I didn’t know that my worry should be worrisome to me . I hadn’t really known any other existence , I guess .
Let’s take an elementary school spelling test , for example . You remember those . I think it was written somewhere in the Constitution , or maybe in the Articles of Confederation : 20 word test every Friday . Write the words out , first , during the week , in cursive . Maybe make up a few sentences with them . Most mothers in those days tested the kid on the words at home the day before the test . Friday came the test . Every Friday . Teachers always wrote the test scores at the top of the students’ papers in red ink . Each and every week I had to worry about these tests . I had to defuse one of these little monsters every week .
I didn’t figure all this out until I was nearly out of high school : All the time , energy , and emotion invested in worrying about the spelling test , or whatever test or , etc. , whatever , detracted from what might , otherwise , have been an efficient study experience , no mess , no stress . In other words , rather than worry for twelve hours as I would about a stupid little weekly quiz , or about whatever , I might have not worried and instead simply studied for an hour , got my A , and gone home .
This is not news to A students . They knew this intuitively already . When I discovered the truth , purely by accident , sometime in late high school , I was a little shocked . Why hadn’t anyone told me before that if I didn’t spend so much time worrying , I could spend less time on study , and , and get higher grades ? I was at that moment of realization a turnip just having fallen off the turnip truck . The fall woke me up , though , finally. Better late than never .
But , anyway , that was a long time ago . I still worry once in awhile , I guess , if I’m bored and need something to do . But that doesn’t happen much .
I don’t worry about the economy , or the Middle East , or crime in the streets , or all the government conspiracies that I should be scared of , or whether I should pass on gluten and caffeine , or beer , or animal fat in my meals , because worry really has no practical function . And I don’t smoke , so I’m mostly o.k. Isn’t that what the doctors ask first before they check out your other problems : ” Are you a smoker ?”
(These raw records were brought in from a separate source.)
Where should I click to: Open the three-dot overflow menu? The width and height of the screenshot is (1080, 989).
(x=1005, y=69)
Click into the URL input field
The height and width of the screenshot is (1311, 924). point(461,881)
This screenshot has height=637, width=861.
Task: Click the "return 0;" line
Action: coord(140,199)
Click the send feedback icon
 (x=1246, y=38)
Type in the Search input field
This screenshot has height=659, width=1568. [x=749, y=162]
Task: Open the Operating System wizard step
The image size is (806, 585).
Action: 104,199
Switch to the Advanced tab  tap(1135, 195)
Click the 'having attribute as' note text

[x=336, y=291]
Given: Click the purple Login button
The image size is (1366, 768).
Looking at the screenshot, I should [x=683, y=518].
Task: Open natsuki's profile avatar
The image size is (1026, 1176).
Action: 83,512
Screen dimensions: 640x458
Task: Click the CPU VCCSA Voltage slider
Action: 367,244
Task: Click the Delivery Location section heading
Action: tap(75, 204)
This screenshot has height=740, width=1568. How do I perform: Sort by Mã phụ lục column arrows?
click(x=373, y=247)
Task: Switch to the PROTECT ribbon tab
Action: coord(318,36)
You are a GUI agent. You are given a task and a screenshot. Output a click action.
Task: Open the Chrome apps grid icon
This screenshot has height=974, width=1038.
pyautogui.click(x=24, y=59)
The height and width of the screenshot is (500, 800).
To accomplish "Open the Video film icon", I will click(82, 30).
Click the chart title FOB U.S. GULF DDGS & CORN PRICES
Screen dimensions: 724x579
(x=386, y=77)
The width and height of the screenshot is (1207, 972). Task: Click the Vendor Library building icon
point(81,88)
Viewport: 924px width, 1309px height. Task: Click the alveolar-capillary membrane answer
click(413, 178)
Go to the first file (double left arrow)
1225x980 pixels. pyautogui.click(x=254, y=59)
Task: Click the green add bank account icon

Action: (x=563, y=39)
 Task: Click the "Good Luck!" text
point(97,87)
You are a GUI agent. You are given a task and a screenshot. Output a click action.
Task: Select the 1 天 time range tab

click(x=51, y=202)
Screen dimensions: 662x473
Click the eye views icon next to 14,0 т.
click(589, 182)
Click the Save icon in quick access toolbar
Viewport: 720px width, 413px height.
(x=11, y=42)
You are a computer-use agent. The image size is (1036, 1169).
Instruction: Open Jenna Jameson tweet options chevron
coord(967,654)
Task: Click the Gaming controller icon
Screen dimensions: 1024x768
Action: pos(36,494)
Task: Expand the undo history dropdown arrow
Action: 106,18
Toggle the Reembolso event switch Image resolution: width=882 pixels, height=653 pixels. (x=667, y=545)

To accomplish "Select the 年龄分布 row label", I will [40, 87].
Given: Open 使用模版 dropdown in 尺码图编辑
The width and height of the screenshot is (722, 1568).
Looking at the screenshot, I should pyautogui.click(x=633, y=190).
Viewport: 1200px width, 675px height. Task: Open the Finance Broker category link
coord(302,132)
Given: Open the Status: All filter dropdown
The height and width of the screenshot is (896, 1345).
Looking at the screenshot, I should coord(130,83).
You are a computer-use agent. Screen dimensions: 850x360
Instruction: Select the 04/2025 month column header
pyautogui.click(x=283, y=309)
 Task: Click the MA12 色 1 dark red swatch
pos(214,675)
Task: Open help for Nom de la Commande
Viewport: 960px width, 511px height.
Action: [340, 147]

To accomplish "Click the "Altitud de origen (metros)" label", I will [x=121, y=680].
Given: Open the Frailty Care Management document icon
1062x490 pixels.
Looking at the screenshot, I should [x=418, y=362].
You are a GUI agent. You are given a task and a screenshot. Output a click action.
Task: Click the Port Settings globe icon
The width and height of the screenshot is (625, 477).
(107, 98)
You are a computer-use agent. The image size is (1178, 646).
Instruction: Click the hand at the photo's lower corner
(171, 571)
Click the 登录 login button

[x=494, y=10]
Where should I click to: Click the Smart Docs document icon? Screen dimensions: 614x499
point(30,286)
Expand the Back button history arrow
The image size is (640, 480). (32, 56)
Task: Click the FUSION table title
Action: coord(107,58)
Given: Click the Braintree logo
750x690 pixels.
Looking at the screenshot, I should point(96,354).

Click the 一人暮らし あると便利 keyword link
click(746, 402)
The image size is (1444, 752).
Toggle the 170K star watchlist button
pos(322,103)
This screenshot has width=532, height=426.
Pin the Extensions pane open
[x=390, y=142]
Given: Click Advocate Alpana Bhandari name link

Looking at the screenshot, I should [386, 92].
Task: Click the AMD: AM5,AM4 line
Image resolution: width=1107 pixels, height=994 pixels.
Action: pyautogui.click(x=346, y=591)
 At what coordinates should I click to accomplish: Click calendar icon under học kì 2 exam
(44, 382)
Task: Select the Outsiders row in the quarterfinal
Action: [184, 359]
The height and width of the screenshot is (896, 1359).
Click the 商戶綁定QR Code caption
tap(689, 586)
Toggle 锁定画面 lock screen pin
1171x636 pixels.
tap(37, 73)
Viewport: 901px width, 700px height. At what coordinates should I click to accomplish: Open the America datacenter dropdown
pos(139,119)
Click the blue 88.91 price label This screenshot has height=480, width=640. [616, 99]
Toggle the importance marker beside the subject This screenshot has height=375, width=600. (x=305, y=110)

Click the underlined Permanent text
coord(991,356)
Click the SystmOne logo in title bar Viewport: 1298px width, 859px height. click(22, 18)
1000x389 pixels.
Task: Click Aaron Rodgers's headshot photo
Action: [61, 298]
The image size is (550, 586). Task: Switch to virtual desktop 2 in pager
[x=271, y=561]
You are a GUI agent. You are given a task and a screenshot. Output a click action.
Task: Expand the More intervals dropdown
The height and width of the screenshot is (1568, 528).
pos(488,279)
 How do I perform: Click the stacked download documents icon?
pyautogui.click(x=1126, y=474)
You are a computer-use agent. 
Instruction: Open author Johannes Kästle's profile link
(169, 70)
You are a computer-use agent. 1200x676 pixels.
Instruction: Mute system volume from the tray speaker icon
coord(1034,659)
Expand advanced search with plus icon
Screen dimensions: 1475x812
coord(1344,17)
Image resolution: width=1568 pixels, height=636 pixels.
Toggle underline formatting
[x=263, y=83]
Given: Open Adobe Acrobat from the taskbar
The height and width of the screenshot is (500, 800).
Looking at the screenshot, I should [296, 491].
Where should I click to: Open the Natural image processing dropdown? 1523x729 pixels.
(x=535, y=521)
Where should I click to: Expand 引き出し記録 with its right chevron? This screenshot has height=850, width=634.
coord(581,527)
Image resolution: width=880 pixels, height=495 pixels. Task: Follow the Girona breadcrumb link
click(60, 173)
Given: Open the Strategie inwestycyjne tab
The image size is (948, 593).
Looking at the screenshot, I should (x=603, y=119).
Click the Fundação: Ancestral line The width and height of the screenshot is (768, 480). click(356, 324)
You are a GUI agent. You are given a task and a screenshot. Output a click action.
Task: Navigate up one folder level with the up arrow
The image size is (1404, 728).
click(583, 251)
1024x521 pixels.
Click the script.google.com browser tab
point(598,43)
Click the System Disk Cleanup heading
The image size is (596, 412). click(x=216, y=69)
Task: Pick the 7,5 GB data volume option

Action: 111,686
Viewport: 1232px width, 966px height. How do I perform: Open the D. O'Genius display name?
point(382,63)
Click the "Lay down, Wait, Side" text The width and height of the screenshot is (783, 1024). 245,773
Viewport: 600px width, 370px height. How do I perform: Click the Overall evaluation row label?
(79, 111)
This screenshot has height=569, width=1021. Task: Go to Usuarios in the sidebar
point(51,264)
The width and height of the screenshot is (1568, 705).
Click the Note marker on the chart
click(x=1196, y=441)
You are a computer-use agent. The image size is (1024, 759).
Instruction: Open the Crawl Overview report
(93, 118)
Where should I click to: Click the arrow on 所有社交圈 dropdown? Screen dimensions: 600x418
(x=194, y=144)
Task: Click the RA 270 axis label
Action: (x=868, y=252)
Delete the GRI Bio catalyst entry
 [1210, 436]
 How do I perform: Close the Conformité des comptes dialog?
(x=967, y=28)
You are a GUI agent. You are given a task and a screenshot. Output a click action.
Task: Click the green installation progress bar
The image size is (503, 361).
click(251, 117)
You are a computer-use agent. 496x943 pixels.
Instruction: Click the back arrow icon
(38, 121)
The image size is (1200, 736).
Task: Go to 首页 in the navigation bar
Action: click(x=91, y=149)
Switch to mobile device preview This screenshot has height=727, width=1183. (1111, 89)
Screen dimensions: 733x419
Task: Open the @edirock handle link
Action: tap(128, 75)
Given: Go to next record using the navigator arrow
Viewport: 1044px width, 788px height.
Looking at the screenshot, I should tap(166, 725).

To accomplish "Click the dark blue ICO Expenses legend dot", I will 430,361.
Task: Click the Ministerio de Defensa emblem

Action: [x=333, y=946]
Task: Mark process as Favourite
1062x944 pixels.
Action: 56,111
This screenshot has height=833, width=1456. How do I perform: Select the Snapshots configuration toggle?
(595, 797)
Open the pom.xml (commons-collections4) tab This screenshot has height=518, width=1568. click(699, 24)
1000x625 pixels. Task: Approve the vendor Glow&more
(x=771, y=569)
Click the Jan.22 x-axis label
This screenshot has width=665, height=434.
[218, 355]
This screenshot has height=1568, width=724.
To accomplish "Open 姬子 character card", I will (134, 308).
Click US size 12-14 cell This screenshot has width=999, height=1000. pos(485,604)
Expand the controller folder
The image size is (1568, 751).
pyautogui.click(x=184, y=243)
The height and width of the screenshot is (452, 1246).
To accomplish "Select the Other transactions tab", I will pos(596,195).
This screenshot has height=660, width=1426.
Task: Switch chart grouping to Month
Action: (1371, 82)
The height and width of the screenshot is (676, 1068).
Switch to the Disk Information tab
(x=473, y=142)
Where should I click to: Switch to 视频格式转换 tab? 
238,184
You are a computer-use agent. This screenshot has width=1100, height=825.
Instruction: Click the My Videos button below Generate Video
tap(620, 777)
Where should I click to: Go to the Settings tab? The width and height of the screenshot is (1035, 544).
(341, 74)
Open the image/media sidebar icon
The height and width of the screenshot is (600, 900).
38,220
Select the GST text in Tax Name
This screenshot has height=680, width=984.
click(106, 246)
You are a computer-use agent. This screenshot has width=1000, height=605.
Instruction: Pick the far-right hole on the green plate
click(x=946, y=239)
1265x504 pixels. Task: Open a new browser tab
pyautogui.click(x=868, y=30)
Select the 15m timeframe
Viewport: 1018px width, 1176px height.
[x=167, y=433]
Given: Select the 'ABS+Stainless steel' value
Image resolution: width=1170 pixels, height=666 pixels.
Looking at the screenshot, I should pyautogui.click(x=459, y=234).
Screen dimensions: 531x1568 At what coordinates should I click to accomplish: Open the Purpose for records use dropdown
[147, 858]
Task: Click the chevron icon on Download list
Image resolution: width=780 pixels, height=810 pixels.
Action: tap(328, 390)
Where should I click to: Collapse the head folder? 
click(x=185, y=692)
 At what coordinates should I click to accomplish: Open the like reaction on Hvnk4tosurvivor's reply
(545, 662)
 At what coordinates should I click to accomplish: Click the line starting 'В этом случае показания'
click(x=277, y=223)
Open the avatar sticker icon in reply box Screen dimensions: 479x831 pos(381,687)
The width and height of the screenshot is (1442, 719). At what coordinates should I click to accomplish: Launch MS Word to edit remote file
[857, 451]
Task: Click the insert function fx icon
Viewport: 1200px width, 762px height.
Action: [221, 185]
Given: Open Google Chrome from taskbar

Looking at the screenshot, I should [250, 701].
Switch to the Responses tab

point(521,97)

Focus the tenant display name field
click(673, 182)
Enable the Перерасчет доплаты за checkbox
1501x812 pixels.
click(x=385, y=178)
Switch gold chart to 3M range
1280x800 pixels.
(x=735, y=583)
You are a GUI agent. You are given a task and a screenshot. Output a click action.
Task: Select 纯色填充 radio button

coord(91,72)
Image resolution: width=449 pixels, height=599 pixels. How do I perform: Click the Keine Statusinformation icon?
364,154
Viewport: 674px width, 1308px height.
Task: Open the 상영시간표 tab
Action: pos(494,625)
There’s a folk tale called The Three Sillies . One of the sillies sees the reflection of the moon in a lake and worries that the moon has sunk into the lake and might drown . The other sillies bring rakes and try to get the moon out of the lake . Everyone is hyper , worried , and full of energy and desperately engaged in useless activity , planning strategies , involved in one useless worried task after another . Later in the tale there is a hammer , I think , that someone has placed on a rafter . The sillies worry that the hammer will fall down and hurt someone. They race around in worry , wondering how to save themselves from the hammer . A stranger walks in and sees all the activity ; asks about it . The sillies express all the complicated worries about the hammer ; mention several strategies they’ve devised to avoid the hammer when it falls . They’ve really put a tremendous amount of worry work into this . The stranger reaches up and takes the hammer down from the rafter ; puts it in a safe place .
I’m not much good at worrying any more . If something goes to hell then I’ll worry about it . But I’ll wait until it goes to hell before worrying . At the very least , until it’s already chin -deep in purgatory .
My conspiracy-theory Facebook friend John would most likely tell me to wake up , that the country’s already gone to hell . A mutual friend , however , told me that John’s bark is worse than his bite . I’m not so sure about that . But I’m not going to worry about it .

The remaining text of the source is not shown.